Nyamu JA, Keroche Industries Limited V Kenya Revenue Authority & 5 Others  e KLR, quoting with approval Russell v Scott  2 ALL ER 5 and Partington v Attorney General  4HL 100
The import of the above locus classicus is out rightly clear; that a tax burden imposed on any subject must be pursuant to the clear and unambiguous provisions of a statute. Where the tax assessed has no basis in law, then the obligation to pay such tax is non-existent. When there are conflicting provisions relating to tax in two or more statutes, then it is prudent to approach the courts for an interpretation of the conflicting provisions as the courts are the ultimate custodians of the law.
The latter formed the main grounds under which Petition No. 39 0f 2017, The Law Society of Kenya v Kenya Revenue Authority & The Attorney General was brought before the High Court. The Petitioners challenged the provisions of Paragraph 11A of the 8th Schedule of the Income Tax Act on grounds that it is inconsistent with paragraph 2 of the schedule as read with paragraph 6(1)(a) of the schedule. Further, they prayed for a declaration of unconstitutionality on grounds that the said provision violates Articles 10, 40 and 201 of the constitution. The category of tax payable under the 8th Schedule is the capital gains tax.
The relevant provisions in the sections of the Income Tax Act provide as follows:
Paragraph 11A of the 8th Schedule, “The due date for tax payable in respect of property transferred under this Part shall be on or before the date of application for transfer of the property is made at the relevant Lands Office”
Paragraph 2 of the 8th Schedule, “Subject to this Schedule, income in respect of which tax is chargeable under section 3(2)(f) is the whole of a gain which accrues to a company or an individual on or after lst January, 2015 on the transfer of property situated in Kenya…”
Below is a brief history of capital gains tax in Kenya.
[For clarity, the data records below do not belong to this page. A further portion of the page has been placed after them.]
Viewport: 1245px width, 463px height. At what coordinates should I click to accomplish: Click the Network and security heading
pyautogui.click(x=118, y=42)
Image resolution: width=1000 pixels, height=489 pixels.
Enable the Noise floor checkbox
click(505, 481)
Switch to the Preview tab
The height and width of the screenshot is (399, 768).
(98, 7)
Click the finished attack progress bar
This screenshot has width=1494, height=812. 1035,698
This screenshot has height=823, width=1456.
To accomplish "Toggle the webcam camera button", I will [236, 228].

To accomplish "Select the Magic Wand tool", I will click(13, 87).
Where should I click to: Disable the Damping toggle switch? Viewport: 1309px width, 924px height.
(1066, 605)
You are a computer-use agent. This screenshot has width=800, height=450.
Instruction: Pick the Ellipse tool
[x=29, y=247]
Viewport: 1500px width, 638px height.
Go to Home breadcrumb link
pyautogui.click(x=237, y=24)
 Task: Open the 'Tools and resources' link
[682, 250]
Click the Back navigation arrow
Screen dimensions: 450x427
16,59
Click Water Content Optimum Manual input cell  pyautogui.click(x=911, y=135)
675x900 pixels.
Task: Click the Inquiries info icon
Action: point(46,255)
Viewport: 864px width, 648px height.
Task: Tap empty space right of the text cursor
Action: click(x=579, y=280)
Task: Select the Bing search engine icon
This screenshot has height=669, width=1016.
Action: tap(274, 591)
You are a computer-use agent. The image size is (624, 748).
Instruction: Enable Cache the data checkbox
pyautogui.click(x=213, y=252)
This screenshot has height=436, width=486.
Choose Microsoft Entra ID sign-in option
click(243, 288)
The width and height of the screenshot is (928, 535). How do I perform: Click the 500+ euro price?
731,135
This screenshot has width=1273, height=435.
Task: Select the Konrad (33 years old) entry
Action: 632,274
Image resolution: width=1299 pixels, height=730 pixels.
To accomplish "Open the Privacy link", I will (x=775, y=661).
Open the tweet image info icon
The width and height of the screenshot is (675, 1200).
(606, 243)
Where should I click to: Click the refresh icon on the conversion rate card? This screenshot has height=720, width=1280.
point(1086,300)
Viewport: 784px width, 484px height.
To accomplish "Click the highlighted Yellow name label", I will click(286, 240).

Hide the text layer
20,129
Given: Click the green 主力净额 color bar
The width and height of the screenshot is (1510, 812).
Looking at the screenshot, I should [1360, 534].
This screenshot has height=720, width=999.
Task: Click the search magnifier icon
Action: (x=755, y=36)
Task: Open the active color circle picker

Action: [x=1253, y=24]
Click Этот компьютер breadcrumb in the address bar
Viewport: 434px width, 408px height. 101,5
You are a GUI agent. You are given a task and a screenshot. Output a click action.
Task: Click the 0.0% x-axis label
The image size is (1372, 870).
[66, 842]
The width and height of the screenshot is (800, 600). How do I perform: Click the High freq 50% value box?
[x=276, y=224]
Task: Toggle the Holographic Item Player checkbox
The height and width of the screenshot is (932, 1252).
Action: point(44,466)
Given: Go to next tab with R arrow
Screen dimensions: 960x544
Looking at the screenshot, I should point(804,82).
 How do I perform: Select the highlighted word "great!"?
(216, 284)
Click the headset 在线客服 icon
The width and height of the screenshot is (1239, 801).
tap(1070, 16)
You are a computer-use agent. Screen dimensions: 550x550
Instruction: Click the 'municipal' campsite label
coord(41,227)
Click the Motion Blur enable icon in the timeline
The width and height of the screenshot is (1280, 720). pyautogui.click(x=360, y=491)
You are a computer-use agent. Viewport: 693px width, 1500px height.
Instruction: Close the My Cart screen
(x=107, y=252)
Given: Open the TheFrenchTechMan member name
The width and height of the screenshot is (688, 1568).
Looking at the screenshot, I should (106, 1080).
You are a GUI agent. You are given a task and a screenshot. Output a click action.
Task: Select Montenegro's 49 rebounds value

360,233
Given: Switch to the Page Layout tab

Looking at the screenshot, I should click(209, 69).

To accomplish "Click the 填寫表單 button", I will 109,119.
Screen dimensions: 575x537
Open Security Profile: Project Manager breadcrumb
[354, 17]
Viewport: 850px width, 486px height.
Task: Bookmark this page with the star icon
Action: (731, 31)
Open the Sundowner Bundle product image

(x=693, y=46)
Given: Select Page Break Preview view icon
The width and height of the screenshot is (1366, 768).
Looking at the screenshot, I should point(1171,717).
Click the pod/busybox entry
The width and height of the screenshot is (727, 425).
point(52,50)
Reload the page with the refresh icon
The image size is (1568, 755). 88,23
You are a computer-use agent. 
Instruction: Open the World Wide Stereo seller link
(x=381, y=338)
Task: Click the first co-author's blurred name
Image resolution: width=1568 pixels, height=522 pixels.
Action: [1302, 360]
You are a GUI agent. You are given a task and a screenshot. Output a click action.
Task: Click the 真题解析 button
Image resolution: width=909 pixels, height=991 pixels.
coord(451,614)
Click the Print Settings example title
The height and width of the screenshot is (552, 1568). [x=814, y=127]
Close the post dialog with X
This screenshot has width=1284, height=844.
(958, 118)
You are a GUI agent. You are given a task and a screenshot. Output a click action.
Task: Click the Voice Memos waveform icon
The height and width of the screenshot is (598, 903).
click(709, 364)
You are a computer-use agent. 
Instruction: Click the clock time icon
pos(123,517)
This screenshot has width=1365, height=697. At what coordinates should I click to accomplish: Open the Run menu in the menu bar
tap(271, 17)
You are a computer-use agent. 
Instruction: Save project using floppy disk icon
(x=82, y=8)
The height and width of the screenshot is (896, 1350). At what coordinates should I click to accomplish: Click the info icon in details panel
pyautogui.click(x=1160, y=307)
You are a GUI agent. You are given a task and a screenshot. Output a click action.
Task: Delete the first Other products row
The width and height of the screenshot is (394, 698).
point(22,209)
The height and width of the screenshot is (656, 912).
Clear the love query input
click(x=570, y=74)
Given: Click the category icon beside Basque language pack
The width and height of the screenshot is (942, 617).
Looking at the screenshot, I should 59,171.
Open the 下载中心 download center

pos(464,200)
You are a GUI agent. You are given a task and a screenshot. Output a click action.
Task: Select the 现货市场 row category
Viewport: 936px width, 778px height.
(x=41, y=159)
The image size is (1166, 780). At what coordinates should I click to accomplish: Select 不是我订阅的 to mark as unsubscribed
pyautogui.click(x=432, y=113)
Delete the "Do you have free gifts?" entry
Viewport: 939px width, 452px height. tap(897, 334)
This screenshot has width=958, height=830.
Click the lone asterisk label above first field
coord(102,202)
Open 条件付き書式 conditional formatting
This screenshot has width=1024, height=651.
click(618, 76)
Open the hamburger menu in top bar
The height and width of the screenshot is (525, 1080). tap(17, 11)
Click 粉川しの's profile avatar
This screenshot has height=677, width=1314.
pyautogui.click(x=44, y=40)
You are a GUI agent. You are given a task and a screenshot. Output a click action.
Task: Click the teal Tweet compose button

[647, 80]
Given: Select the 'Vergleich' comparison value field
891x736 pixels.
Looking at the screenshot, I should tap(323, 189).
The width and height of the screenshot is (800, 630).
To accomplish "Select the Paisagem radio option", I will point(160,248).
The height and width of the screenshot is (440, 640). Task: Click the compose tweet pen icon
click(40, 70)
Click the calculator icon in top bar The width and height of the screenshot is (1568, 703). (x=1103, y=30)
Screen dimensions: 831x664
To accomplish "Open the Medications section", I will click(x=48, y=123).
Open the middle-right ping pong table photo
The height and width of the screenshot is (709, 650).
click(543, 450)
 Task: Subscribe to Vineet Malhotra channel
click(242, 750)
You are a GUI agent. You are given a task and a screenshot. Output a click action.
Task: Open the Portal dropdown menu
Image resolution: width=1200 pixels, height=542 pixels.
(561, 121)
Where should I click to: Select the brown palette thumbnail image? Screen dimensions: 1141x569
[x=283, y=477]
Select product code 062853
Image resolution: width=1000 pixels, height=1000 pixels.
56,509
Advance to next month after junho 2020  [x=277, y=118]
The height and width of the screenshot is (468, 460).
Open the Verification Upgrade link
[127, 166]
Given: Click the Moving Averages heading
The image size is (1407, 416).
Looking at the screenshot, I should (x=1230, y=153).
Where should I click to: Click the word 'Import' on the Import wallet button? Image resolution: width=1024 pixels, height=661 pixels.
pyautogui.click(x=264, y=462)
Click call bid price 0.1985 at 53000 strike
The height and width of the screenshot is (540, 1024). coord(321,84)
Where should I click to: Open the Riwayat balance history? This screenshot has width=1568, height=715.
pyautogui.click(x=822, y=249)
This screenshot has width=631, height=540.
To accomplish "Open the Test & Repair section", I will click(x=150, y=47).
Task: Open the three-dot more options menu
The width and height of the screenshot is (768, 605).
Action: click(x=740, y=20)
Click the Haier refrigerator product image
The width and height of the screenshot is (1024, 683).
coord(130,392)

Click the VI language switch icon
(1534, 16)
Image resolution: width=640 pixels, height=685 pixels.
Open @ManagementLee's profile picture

Capital gains tax is the tax charged upon the profits accruing from the transfer of real property in Kenya by any juristic person. In Kenya, it was introduced in 1975 via the Income Tax Act under the 8th Schedule, payable at a rate of 10% but this was suspended in 1985. Attempts to re-introduce this tax in 2006 failed as the bill lacked the necessary approval in parliament. However, in 2014, the same was successfully re-introduced by the Finance Act, 2015 in a bid to increase the government’s revenue base. However, the rate was reduced to 5% by this act but this was not reflected as an amendment under the Income Tax Act. Further, the Act has a retrospective application to property acquired before the enactment of the Act
The conflicting provisions and unconstitutionality of Paragraph 11A of the 8th Schedule
The conflict in the above provisions arises from the fact that under Paragraph 2, the tax shall accrue upon successful transfer whereas Paragraph 8 imposes the tax obligation before transfer of the property. Under Paragraph 4 of the schedule, the gain realized upon transfer of property is deemed to be realized at the time of transfer. The petitioners submitted that Paragraph 8 violates the provisions of Article 40(2)(a) of the constitution which guarantees the right to property. The requirement to pay the tax before transfer of property and receipt of the purchase price limits the vendor’s right to transfer the property where he/she doesn’t have the money to pay the tax in advance and this further limits the buyer’s right to acquire property. Further, the petitioners submitted that imposition of taxes on a gain that is yet to accrue imposed an unfair tax burden contrary to Article 201(b)(i) of the Constitution.
The Respondents asserted that collection of taxes was a mandate given to them by statute and sought to distinguish the two contradicting provisions. They relied on the provisions of Article 209 of the constitution which empowers the National government to impose taxes which are then collected by the 1st Respondent. The 2nd Respondent submitted that the petition failed to disclose any violation of the petitioner’s rights. The Respondents urged the court to apply the objects and purposes of the statute while determining its constitutionality and noted that every statute is deemed to be constitutional and the burden of proving unconstitutionality is on the party alleging so.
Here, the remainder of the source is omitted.